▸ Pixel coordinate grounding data
·····

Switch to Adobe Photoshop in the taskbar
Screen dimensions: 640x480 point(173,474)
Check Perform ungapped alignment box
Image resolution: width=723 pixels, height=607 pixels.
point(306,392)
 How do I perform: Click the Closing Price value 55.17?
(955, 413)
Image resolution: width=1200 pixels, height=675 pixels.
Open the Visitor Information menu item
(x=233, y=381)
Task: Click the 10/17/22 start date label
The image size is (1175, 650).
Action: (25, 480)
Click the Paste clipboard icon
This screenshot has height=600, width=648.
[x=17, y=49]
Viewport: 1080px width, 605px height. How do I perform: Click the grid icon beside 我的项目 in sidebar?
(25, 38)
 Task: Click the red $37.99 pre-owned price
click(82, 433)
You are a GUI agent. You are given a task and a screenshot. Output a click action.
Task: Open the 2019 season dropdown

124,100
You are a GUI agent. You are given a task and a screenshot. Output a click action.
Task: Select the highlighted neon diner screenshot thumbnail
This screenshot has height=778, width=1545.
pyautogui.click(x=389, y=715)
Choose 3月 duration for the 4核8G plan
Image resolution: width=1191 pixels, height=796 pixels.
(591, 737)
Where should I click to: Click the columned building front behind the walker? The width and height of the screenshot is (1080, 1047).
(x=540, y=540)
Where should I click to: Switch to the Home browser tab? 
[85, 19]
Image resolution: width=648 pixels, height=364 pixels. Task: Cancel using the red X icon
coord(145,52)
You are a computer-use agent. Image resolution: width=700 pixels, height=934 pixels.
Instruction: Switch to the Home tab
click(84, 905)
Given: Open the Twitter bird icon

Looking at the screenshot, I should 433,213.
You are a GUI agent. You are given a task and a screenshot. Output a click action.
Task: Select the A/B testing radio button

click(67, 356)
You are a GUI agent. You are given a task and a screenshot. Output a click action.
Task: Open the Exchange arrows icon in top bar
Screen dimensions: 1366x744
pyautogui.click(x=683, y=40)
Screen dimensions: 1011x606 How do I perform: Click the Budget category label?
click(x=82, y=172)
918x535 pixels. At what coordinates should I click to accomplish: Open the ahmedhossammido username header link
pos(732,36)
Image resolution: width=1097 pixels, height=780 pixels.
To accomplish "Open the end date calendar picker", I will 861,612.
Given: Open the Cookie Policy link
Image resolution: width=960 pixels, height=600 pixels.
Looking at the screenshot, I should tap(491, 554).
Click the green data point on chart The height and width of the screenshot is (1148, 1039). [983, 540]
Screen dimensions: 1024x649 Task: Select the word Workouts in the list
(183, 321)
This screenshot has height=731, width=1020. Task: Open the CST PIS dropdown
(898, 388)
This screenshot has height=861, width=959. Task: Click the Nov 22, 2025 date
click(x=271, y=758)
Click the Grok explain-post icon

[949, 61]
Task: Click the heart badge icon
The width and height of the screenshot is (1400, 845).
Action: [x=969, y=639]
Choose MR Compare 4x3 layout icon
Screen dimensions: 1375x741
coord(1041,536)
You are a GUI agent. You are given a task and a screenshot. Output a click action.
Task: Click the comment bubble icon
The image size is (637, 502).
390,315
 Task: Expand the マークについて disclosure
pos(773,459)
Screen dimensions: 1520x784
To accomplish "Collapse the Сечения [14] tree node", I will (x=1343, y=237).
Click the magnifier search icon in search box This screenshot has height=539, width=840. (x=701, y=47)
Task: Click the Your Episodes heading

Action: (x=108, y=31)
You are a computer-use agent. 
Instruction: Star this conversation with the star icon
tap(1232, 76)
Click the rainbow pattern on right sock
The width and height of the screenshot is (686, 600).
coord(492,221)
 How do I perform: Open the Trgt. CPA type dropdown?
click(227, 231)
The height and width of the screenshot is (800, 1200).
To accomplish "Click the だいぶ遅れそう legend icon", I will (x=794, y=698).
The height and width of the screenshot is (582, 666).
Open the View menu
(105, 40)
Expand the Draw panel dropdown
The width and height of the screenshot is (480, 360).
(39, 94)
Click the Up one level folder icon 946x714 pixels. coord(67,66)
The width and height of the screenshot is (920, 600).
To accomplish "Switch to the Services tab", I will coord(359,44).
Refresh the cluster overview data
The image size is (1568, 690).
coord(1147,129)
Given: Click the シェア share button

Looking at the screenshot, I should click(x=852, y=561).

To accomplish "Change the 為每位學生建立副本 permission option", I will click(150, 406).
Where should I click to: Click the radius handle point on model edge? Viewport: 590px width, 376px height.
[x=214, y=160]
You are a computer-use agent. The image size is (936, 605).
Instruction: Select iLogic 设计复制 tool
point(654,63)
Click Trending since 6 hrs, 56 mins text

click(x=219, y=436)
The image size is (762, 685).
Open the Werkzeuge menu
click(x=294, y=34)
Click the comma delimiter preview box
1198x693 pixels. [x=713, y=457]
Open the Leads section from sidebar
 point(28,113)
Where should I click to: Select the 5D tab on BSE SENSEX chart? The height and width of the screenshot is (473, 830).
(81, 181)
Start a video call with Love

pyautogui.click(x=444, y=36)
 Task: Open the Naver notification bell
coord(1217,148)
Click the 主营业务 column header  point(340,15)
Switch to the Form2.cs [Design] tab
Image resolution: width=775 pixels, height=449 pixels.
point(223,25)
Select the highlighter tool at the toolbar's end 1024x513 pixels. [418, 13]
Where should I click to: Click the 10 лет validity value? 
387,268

·····

▸ EXERCISE INSTRUCTIONS
Using the data above, repeat every line exactly.

▸ TASK SOLUTION
Switch to Adobe Photoshop in the taskbar
Screen dimensions: 640x480 point(173,474)
Check Perform ungapped alignment box
Image resolution: width=723 pixels, height=607 pixels.
point(306,392)
 How do I perform: Click the Closing Price value 55.17?
(955, 413)
Image resolution: width=1200 pixels, height=675 pixels.
Open the Visitor Information menu item
(x=233, y=381)
Task: Click the 10/17/22 start date label
The image size is (1175, 650).
Action: (25, 480)
Click the Paste clipboard icon
This screenshot has height=600, width=648.
[x=17, y=49]
Viewport: 1080px width, 605px height. How do I perform: Click the grid icon beside 我的项目 in sidebar?
(25, 38)
 Task: Click the red $37.99 pre-owned price
click(82, 433)
You are a GUI agent. You are given a task and a screenshot. Output a click action.
Task: Open the 2019 season dropdown

124,100
You are a GUI agent. You are given a task and a screenshot. Output a click action.
Task: Select the highlighted neon diner screenshot thumbnail
This screenshot has height=778, width=1545.
pyautogui.click(x=389, y=715)
Choose 3月 duration for the 4核8G plan
Image resolution: width=1191 pixels, height=796 pixels.
(591, 737)
Where should I click to: Click the columned building front behind the walker? The width and height of the screenshot is (1080, 1047).
(x=540, y=540)
Where should I click to: Switch to the Home browser tab? 
[85, 19]
Image resolution: width=648 pixels, height=364 pixels. Task: Cancel using the red X icon
coord(145,52)
You are a computer-use agent. Image resolution: width=700 pixels, height=934 pixels.
Instruction: Switch to the Home tab
click(84, 905)
Given: Open the Twitter bird icon

Looking at the screenshot, I should 433,213.
You are a GUI agent. You are given a task and a screenshot. Output a click action.
Task: Select the A/B testing radio button

click(67, 356)
You are a GUI agent. You are given a task and a screenshot. Output a click action.
Task: Open the Exchange arrows icon in top bar
Screen dimensions: 1366x744
pyautogui.click(x=683, y=40)
Screen dimensions: 1011x606 How do I perform: Click the Budget category label?
click(x=82, y=172)
918x535 pixels. At what coordinates should I click to accomplish: Open the ahmedhossammido username header link
pos(732,36)
Image resolution: width=1097 pixels, height=780 pixels.
To accomplish "Open the end date calendar picker", I will 861,612.
Given: Open the Cookie Policy link
Image resolution: width=960 pixels, height=600 pixels.
Looking at the screenshot, I should tap(491, 554).
Click the green data point on chart The height and width of the screenshot is (1148, 1039). [983, 540]
Screen dimensions: 1024x649 Task: Select the word Workouts in the list
(183, 321)
This screenshot has height=731, width=1020. Task: Open the CST PIS dropdown
(898, 388)
This screenshot has height=861, width=959. Task: Click the Nov 22, 2025 date
click(x=271, y=758)
Click the Grok explain-post icon

[949, 61]
Task: Click the heart badge icon
The width and height of the screenshot is (1400, 845).
Action: [x=969, y=639]
Choose MR Compare 4x3 layout icon
Screen dimensions: 1375x741
coord(1041,536)
You are a GUI agent. You are given a task and a screenshot. Output a click action.
Task: Click the comment bubble icon
The image size is (637, 502).
390,315
 Task: Expand the マークについて disclosure
pos(773,459)
Screen dimensions: 1520x784
To accomplish "Collapse the Сечения [14] tree node", I will (x=1343, y=237).
Click the magnifier search icon in search box This screenshot has height=539, width=840. (x=701, y=47)
Task: Click the Your Episodes heading

Action: (x=108, y=31)
You are a computer-use agent. 
Instruction: Star this conversation with the star icon
tap(1232, 76)
Click the rainbow pattern on right sock
The width and height of the screenshot is (686, 600).
coord(492,221)
 How do I perform: Open the Trgt. CPA type dropdown?
click(227, 231)
The height and width of the screenshot is (800, 1200).
To accomplish "Click the だいぶ遅れそう legend icon", I will (x=794, y=698).
The height and width of the screenshot is (582, 666).
Open the View menu
(105, 40)
Expand the Draw panel dropdown
The width and height of the screenshot is (480, 360).
(39, 94)
Click the Up one level folder icon 946x714 pixels. coord(67,66)
The width and height of the screenshot is (920, 600).
To accomplish "Switch to the Services tab", I will coord(359,44).
Refresh the cluster overview data
The image size is (1568, 690).
coord(1147,129)
Given: Click the シェア share button

Looking at the screenshot, I should click(x=852, y=561).

To accomplish "Change the 為每位學生建立副本 permission option", I will click(150, 406).
Where should I click to: Click the radius handle point on model edge? Viewport: 590px width, 376px height.
[x=214, y=160]
You are a computer-use agent. The image size is (936, 605).
Instruction: Select iLogic 设计复制 tool
point(654,63)
Click Trending since 6 hrs, 56 mins text

click(x=219, y=436)
The image size is (762, 685).
Open the Werkzeuge menu
click(x=294, y=34)
Click the comma delimiter preview box
1198x693 pixels. [x=713, y=457]
Open the Leads section from sidebar
 point(28,113)
Where should I click to: Select the 5D tab on BSE SENSEX chart? The height and width of the screenshot is (473, 830).
(81, 181)
Start a video call with Love

pyautogui.click(x=444, y=36)
 Task: Open the Naver notification bell
coord(1217,148)
Click the 主营业务 column header  point(340,15)
Switch to the Form2.cs [Design] tab
Image resolution: width=775 pixels, height=449 pixels.
point(223,25)
Select the highlighter tool at the toolbar's end 1024x513 pixels. [418, 13]
Where should I click to: Click the 10 лет validity value? 
387,268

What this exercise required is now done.